If you have a figure with a very large number of points (e.g. a scaatter plot with thousands to millions of points), the resulting PDF will render each point, which will make your document very slow to render and may crash some printers. In such cases, high-DPI (at least 300) PNG is also a good option for LaTeX.

Don’t use JPEG. It will introduce visual artifacts into your figures.

Concluding Remarks#

Seaborn is basically a set of convenience APIs on top of matplotlib (and statsmodels). It is great for relatively standard chart types, and makes things like faceting far easier than core matplotlib makes them. However, since all it does is call matplotlib in a relatively straightforward fashion, you can (for the most part) freely interchange seaborn and matplotlib calls.

Some Seaborn functions are “figure-level”. Matplotlib has concepts of figures and axes; basically an Axes is one plot with x and y axes. A figure can have multiple axes on it (called subplots). Figure-level functions will take over the Matplotlib figure/axes structure, so they can do things like faceting. When a figure-level function creates multiple axes, touching up the plots with direct matplotlib calls is a little more difficult. Other Seaborn functions can actually be given the Axes to draw themselves on, in case you are managing figures and axes yourself.

A detailed discussion of matplotlib’s API design and capabilities is beyond the scope of this course. We’ll be seeing more examples (and this notebook will be expanded) as the course progresses, and I encourage you to look at the galleries and tutorials provided by seaborn and matplotlib for inspiration and instructions on more sophisticated plots.

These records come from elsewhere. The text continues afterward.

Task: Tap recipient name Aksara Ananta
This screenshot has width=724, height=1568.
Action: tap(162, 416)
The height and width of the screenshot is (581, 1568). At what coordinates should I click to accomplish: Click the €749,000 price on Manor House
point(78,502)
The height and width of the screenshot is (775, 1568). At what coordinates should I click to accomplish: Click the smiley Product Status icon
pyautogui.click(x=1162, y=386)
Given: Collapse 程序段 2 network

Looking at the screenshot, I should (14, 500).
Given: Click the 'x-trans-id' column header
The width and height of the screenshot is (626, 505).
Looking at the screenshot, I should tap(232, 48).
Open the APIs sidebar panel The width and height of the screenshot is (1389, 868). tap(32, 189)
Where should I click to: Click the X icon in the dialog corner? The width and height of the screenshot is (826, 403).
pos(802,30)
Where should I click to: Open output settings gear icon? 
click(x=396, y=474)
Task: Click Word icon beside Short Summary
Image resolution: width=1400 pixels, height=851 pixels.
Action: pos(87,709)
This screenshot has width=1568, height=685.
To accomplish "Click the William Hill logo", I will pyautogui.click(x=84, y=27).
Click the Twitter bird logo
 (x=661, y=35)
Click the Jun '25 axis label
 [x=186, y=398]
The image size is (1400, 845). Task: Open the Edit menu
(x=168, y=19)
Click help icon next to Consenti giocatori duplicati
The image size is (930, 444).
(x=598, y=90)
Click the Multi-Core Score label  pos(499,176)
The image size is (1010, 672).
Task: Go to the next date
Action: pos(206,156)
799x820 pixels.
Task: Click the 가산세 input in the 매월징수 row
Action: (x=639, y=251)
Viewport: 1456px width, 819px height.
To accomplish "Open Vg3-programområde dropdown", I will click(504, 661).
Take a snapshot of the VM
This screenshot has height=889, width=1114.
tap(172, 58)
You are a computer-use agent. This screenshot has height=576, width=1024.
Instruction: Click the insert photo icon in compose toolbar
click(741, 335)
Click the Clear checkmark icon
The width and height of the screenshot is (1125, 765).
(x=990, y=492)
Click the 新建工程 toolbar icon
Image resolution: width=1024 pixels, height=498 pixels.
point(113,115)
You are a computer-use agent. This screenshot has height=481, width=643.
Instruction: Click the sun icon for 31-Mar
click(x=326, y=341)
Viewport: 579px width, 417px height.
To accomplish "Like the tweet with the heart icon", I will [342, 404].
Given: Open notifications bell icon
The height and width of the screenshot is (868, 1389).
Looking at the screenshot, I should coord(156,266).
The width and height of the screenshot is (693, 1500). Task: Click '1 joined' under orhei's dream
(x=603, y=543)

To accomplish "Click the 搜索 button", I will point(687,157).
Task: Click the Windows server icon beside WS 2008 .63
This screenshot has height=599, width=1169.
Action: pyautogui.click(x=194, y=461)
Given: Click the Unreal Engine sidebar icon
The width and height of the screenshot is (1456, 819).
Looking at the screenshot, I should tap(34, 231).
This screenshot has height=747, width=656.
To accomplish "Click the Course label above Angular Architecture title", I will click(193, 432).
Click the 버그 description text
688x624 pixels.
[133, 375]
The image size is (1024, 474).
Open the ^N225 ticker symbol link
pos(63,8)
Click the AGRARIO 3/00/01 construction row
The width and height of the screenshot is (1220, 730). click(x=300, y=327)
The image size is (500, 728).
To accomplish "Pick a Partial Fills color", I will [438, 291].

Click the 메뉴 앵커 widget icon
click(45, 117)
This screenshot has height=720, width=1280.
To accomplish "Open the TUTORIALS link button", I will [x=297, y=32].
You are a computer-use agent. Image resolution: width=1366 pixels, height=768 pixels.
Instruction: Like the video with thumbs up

plotnine makes assembling nuanced, polished charts quite a bit easier, abstracting over matplotlib’s capabilities with a uniform API called the Grammar of Graphics (pioneered by the R package ggplot2), but it is currently harder to install in Anaconda. I want our notebooks for this class to run out of the box in Anaconda when possible, in order to minimize software difficulties.